I was surprised to see the name of your layout for I have been in zempoala collecting plants 20 years ago.
the hardscape was well executed for the size of the tank.
The stone are I think well balnced perhaps a little bigger stone in the right side would have define the space better.
As for the plants I would like to see the hair grass more dense and to help the tank look more mature; the moss on the rocks I find it to be the dominant plant in your layout but the HC is completely lost you really have to look for it in the picture.
Over all is a clean layout with good use of the space. I suggest to pay more attention in your foreground in you next layout to improve the look of your design.
Oroginality 15
Cleanliness 20
Composition 15
Difficulty 10


----------



## Phil Edwards (Jan 22, 2004)

Originality 10
Cleanliness 23
Composition 21
Difficulty 5


----------



## orlando (Feb 14, 2007)

Nice tank.

Originality 13
Cleanliness 20
Composition 12
Difficulty 12


----------



## davemonkey (Mar 29, 2008)

Total Score

Originality - 38
Cleanliness - 63
Composition -48
Difficulty - 27

Members' Choice Points - 10

Total - 186


----------



## Molch (Nov 10, 2010)

wowsa. That one's my favorite.
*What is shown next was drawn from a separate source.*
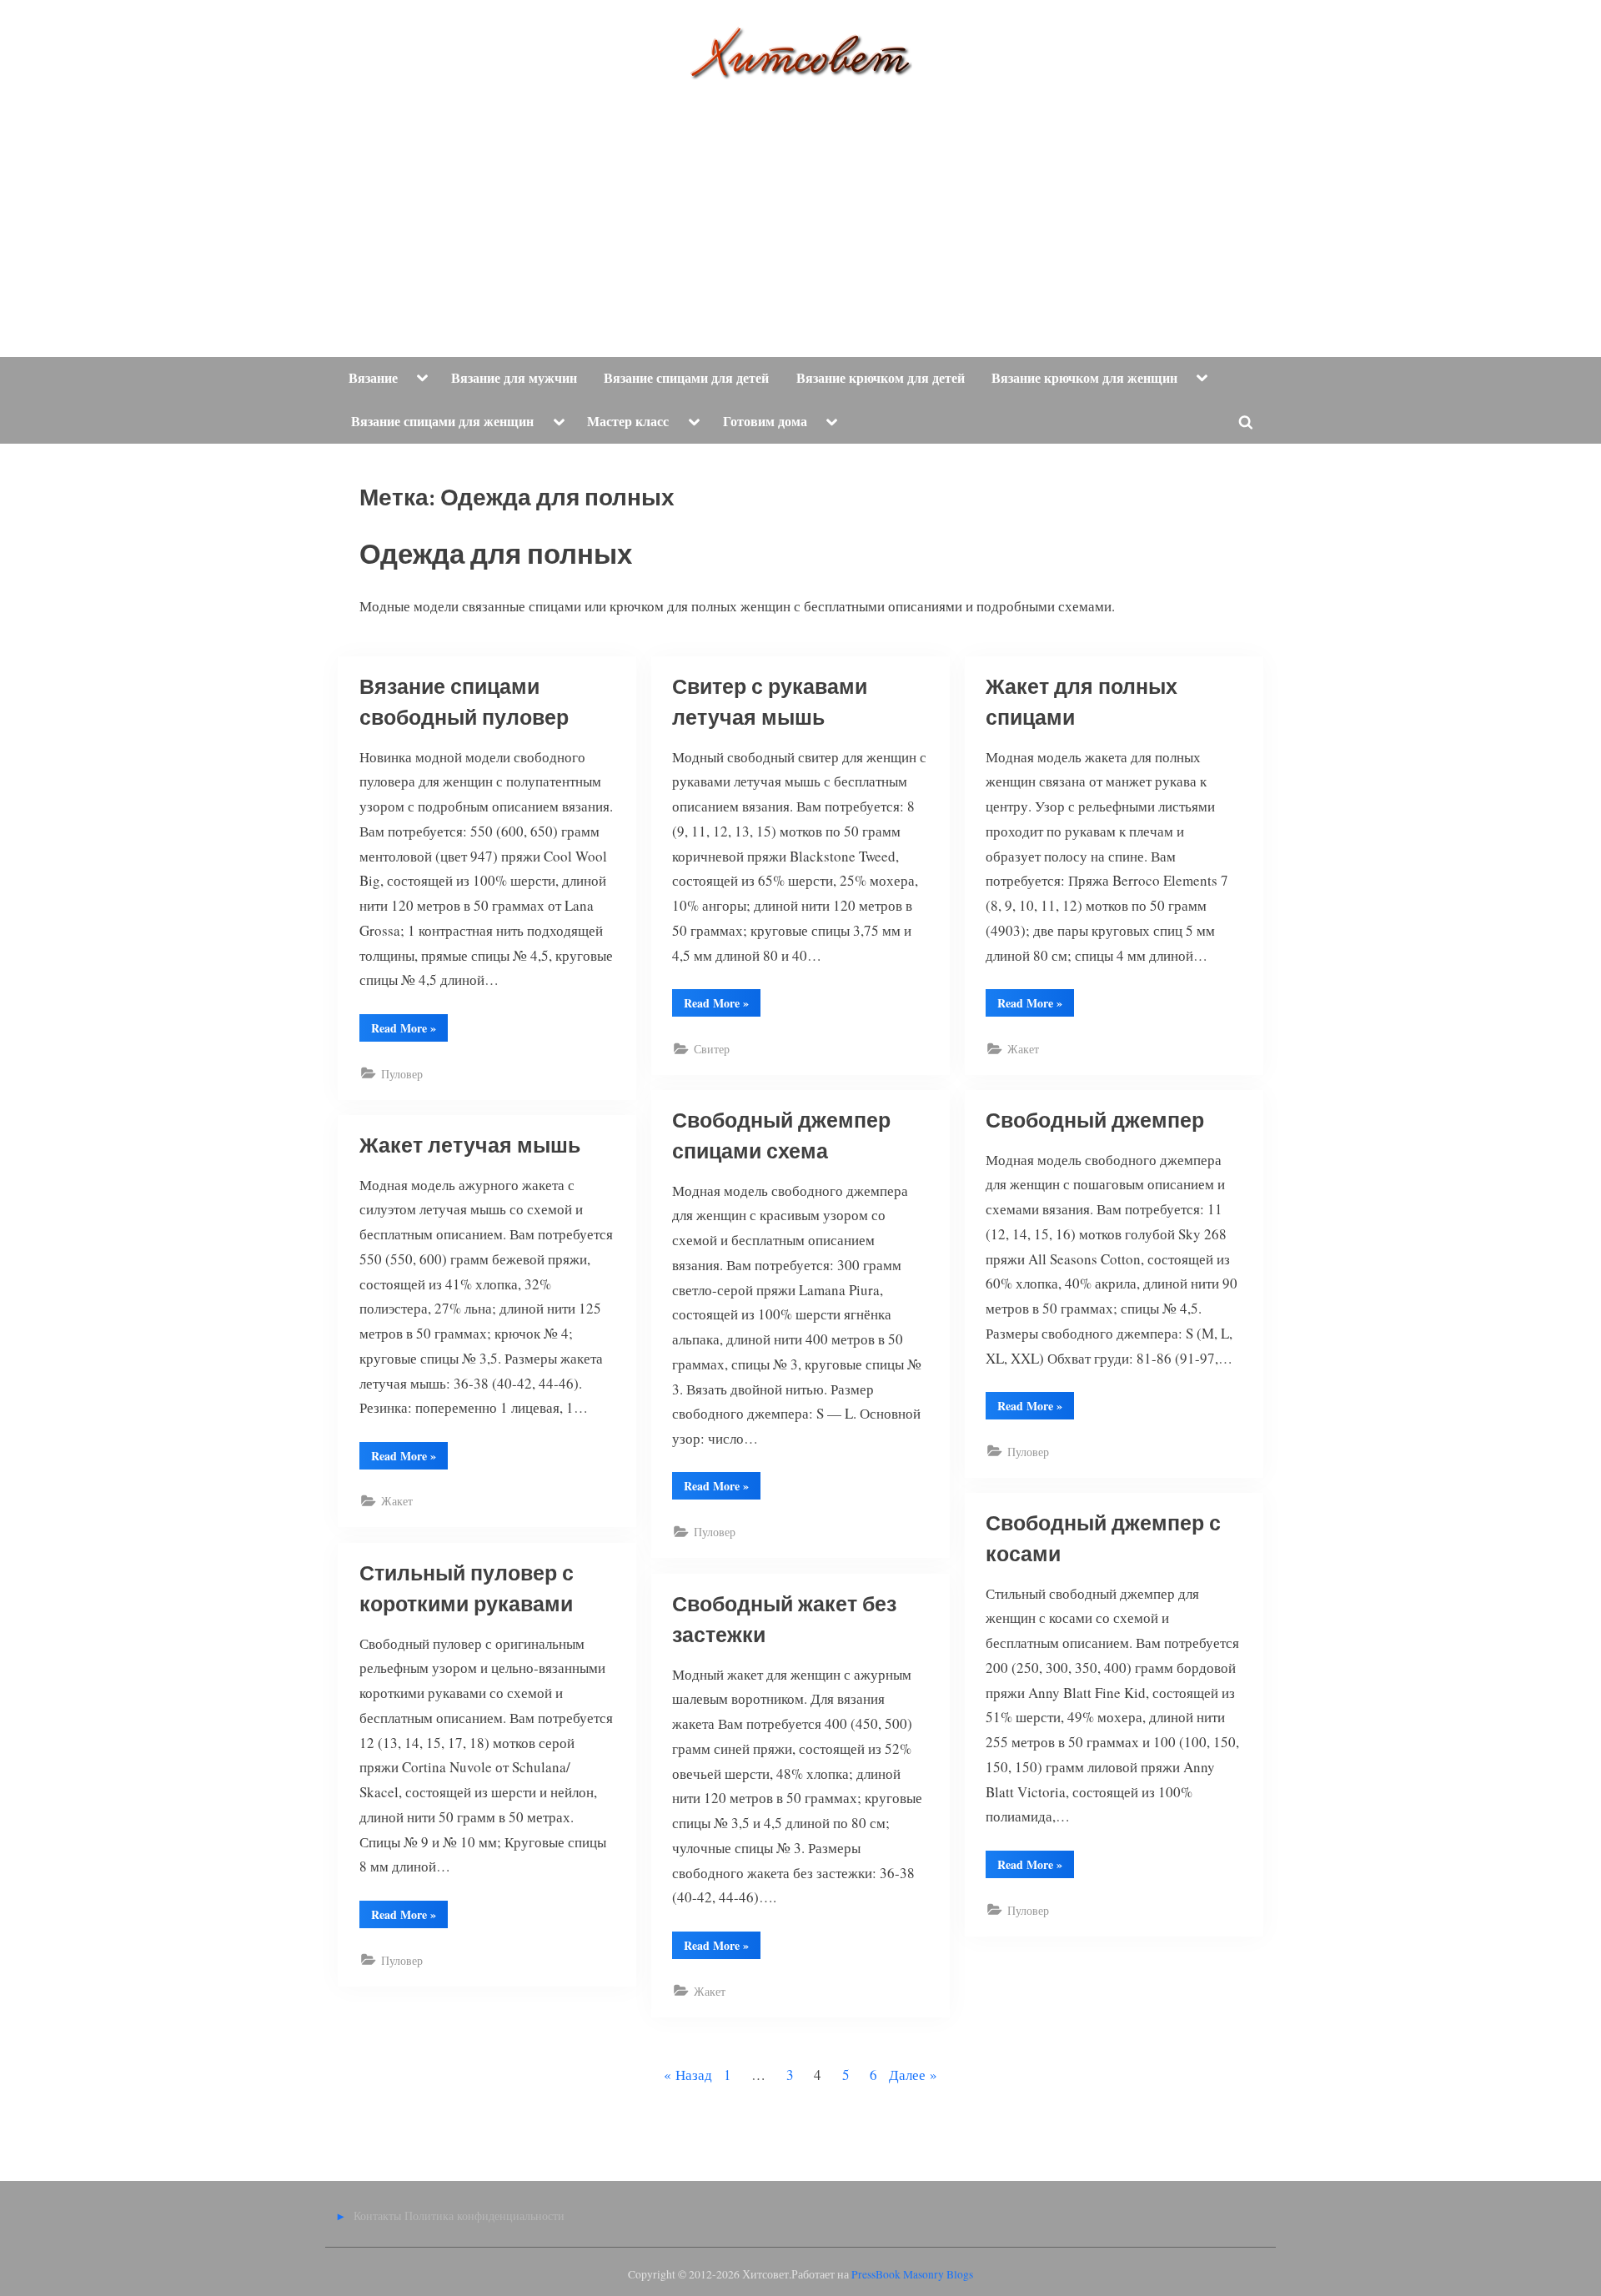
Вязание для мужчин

It just makes you want to climb up that crevice into the hills....


----------



## SGM (Apr 4, 2010)

Very cool


----------



## ThoHell (Jan 9, 2011)

dang that's some clean water!


----------



## 2in10 (Sep 5, 2010)

Gorgeous


----------



## wamblee2003 (May 20, 2004)

Very well done.


----------



## Briene24 (Feb 13, 2011)

Amazing tank my friend


----------